Among several eye-catching frame designs, three stood out. Two, by graphic design student Taylor Field, were understated black and white jobs that harkened back to the analog days of film — complete with old-timey movie reels and cellulose.
“In my experience with quick flash photo booths, the frames have always been subtle, laid back, and don’t take away too much from what is displayed in the image itself,” Field told InterFACE. “[That] is what I really strived to deliver when building these frames,” he added.
The third was “Eat. Sleep. Repeat.,” an inspired (and colorful) design from student Dylann Jones. The side margins featured peeled bananas watched over by two jovial monkeys; a green-grass background hung below them in disorienting fashion, giving the subjects the distinct impression that they’d been upside-down the entire time.

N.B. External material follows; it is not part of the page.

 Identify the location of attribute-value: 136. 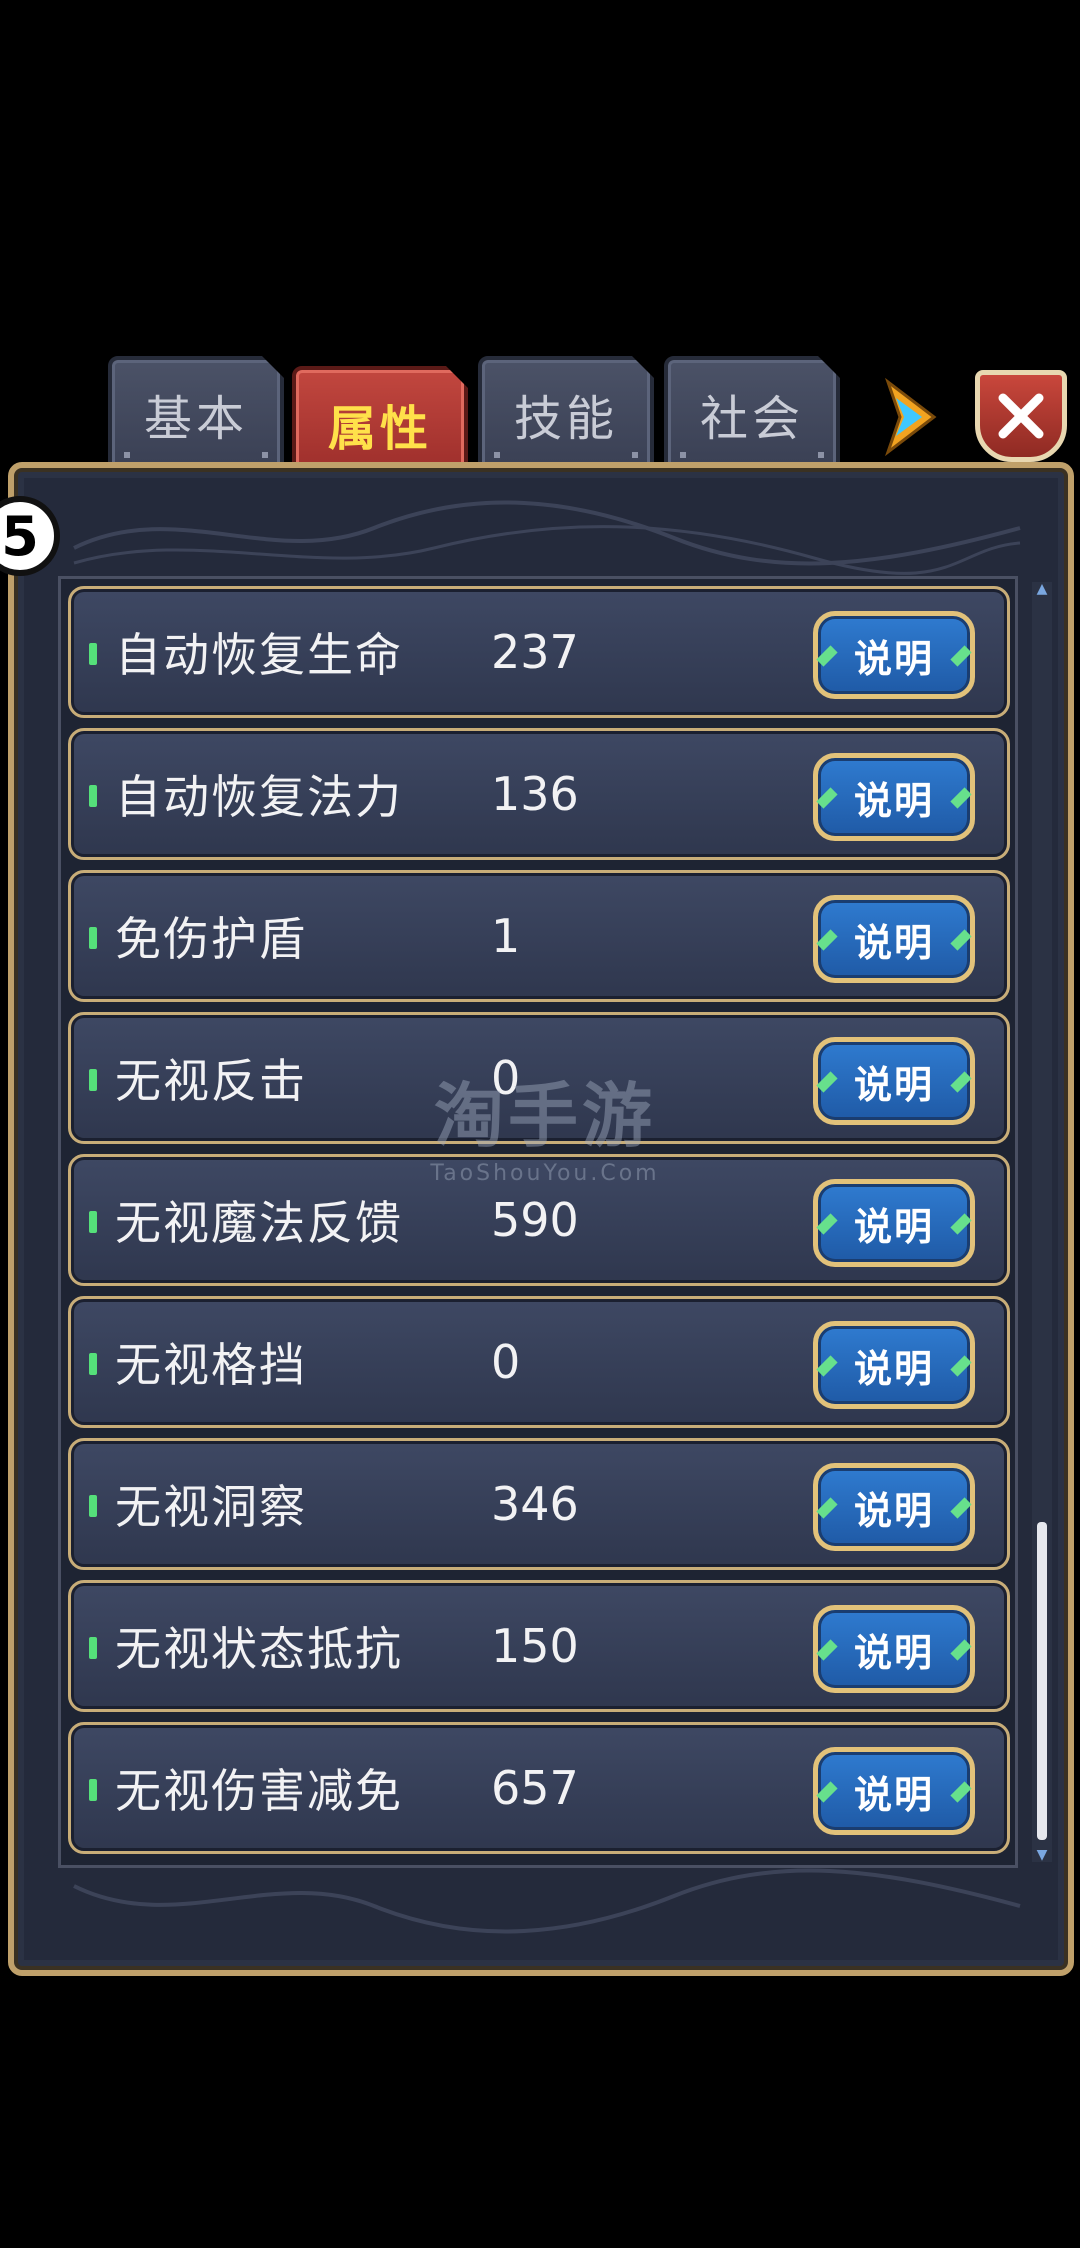
(535, 794).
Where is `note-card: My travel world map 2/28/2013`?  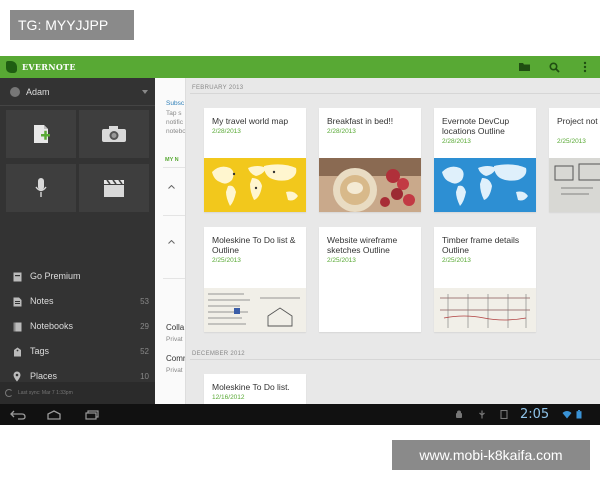
note-card: My travel world map 2/28/2013 is located at coordinates (255, 160).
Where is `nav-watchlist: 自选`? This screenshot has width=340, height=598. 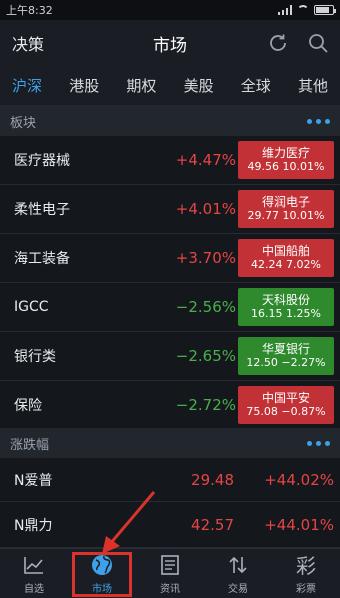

All in all, the project was a smashing success, with some 80 students using the selfie booth during the course of the engagement. McCallum retrieved a wealth of data to share with the Centre for Arts and Technology’s events and promotions management students, the graphic design department pushed the bounds of selfie art, and Centre for Arts and Technology students got their very own photo booth experience — not to mention their own collective opportunity to reimagine self-expression.
The term “unqualified success” isn’t meant for light use, but it’s difficult for the impartial observer to view this particular artistic endeavor as anything but.
Find Art in Self-Expression
Selfies are pilloried by proponents of “serious” artistic expression as vain, superficial, self-indulgent — you get the idea.
Perhaps there’s a grain of truth in that. Your average Instagram selfie doesn’t break any new aesthetic ground, nor does the typical throwback Polaroid snap.
Then again, the selfie is indeed a form of self-expression. Choosing to snap a selfie means choosing to capture a particular moment in time, for a particular reason. Put another way: If the moment wasn’t worth capturing, would you bother to memorialize it with a selfie?
The selfie is more than a quintessential component of our always-on digital world. It’s one of the few vital tools we possess to make sense of our increasingly overwhelming milieu, a visual metronome that brings order and process to what too often feels like nothing but chaos. Selfies live on long after the moments they capture, doing their part to beat back transience and buttress our attention spans.